- _Exercise instructions_
Search the material below for the string "agent". Return every line that holds it.

- _Data section_
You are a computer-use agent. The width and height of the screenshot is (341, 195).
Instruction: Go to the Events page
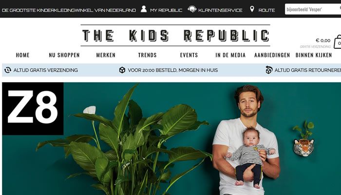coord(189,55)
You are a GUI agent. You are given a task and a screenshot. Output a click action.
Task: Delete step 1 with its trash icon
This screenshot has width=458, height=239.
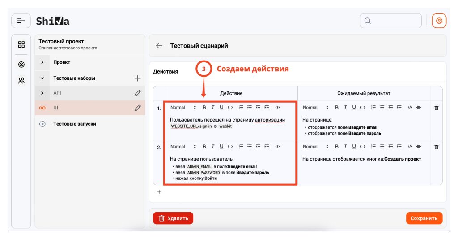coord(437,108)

--

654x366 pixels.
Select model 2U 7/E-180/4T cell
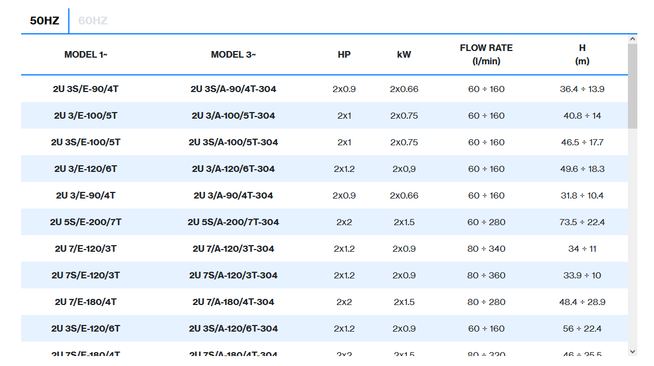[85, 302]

- _Completed exercise_
You are a computer-use agent. The width and height of the screenshot is (341, 195).
You are a GUI agent. You are given a task and a screenshot. Output a click action.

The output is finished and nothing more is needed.